■ Exercise input:
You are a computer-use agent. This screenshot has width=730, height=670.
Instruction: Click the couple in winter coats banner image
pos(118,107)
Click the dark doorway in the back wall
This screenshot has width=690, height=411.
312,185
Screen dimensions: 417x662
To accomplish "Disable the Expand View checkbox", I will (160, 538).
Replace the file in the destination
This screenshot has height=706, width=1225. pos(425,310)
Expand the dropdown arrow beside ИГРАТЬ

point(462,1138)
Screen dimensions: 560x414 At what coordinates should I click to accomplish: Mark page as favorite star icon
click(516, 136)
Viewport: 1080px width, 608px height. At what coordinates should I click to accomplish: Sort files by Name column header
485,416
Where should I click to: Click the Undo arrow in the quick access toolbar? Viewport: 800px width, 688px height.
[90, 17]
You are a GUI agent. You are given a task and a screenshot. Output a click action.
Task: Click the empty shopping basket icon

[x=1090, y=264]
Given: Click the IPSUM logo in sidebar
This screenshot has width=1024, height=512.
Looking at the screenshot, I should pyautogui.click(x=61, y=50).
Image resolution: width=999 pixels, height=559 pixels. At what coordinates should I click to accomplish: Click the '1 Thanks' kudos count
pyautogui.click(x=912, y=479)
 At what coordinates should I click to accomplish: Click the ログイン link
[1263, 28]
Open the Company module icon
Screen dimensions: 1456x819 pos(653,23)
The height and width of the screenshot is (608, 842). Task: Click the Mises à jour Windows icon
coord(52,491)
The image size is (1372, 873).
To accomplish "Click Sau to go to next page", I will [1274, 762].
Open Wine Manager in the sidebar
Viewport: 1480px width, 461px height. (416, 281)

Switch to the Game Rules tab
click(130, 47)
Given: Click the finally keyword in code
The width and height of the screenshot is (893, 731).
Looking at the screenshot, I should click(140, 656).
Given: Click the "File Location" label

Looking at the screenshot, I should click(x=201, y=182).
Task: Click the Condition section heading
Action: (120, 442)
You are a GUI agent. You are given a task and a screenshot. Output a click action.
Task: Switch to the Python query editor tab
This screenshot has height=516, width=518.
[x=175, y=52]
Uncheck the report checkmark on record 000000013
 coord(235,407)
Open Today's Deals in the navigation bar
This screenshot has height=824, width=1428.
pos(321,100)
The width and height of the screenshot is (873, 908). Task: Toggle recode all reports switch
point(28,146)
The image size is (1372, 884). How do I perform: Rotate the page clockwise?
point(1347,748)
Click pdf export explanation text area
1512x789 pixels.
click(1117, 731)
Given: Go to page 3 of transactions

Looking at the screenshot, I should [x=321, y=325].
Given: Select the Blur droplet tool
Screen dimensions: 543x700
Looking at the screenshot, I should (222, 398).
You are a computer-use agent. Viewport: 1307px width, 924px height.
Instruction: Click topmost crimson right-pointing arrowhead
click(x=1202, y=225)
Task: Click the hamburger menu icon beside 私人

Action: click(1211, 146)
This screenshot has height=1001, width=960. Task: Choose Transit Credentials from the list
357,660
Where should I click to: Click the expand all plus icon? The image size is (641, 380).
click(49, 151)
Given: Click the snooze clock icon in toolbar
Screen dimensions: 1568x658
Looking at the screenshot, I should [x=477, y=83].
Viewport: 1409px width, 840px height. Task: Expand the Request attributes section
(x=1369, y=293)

■ Given instruction:
Rewrite all of the lines above, replacing "GUI agent" with "interface agent" and leaving everything else unchanged.

■ Solution for this exercise:
You are a computer-use agent. This screenshot has width=730, height=670.
Instruction: Click the couple in winter coats banner image
pos(118,107)
Click the dark doorway in the back wall
This screenshot has width=690, height=411.
312,185
Screen dimensions: 417x662
To accomplish "Disable the Expand View checkbox", I will (160, 538).
Replace the file in the destination
This screenshot has height=706, width=1225. pos(425,310)
Expand the dropdown arrow beside ИГРАТЬ

point(462,1138)
Screen dimensions: 560x414 At what coordinates should I click to accomplish: Mark page as favorite star icon
click(516, 136)
Viewport: 1080px width, 608px height. At what coordinates should I click to accomplish: Sort files by Name column header
485,416
Where should I click to: Click the Undo arrow in the quick access toolbar? Viewport: 800px width, 688px height.
[90, 17]
You are a interface agent. You are given a task and a screenshot. Output a click action.
Task: Click the empty shopping basket icon

[x=1090, y=264]
Given: Click the IPSUM logo in sidebar
This screenshot has width=1024, height=512.
Looking at the screenshot, I should pyautogui.click(x=61, y=50).
Image resolution: width=999 pixels, height=559 pixels. At what coordinates should I click to accomplish: Click the '1 Thanks' kudos count
pyautogui.click(x=912, y=479)
 At what coordinates should I click to accomplish: Click the ログイン link
[1263, 28]
Open the Company module icon
Screen dimensions: 1456x819 pos(653,23)
The height and width of the screenshot is (608, 842). Task: Click the Mises à jour Windows icon
coord(52,491)
The image size is (1372, 873).
To accomplish "Click Sau to go to next page", I will [1274, 762].
Open Wine Manager in the sidebar
Viewport: 1480px width, 461px height. (416, 281)

Switch to the Game Rules tab
click(130, 47)
Given: Click the finally keyword in code
The width and height of the screenshot is (893, 731).
Looking at the screenshot, I should click(140, 656).
Given: Click the "File Location" label

Looking at the screenshot, I should click(x=201, y=182).
Task: Click the Condition section heading
Action: (120, 442)
You are a interface agent. You are given a task and a screenshot. Output a click action.
Task: Switch to the Python query editor tab
This screenshot has height=516, width=518.
[x=175, y=52]
Uncheck the report checkmark on record 000000013
 coord(235,407)
Open Today's Deals in the navigation bar
This screenshot has height=824, width=1428.
pos(321,100)
The width and height of the screenshot is (873, 908). Task: Toggle recode all reports switch
point(28,146)
The image size is (1372, 884). How do I perform: Rotate the page clockwise?
point(1347,748)
Click pdf export explanation text area
1512x789 pixels.
click(1117, 731)
Given: Go to page 3 of transactions

Looking at the screenshot, I should [x=321, y=325].
Given: Select the Blur droplet tool
Screen dimensions: 543x700
Looking at the screenshot, I should (222, 398).
You are a computer-use agent. Viewport: 1307px width, 924px height.
Instruction: Click topmost crimson right-pointing arrowhead
click(x=1202, y=225)
Task: Click the hamburger menu icon beside 私人

Action: click(1211, 146)
This screenshot has height=1001, width=960. Task: Choose Transit Credentials from the list
357,660
Where should I click to: Click the expand all plus icon? The image size is (641, 380).
click(49, 151)
Given: Click the snooze clock icon in toolbar
Screen dimensions: 1568x658
Looking at the screenshot, I should [x=477, y=83].
Viewport: 1409px width, 840px height. Task: Expand the Request attributes section
(x=1369, y=293)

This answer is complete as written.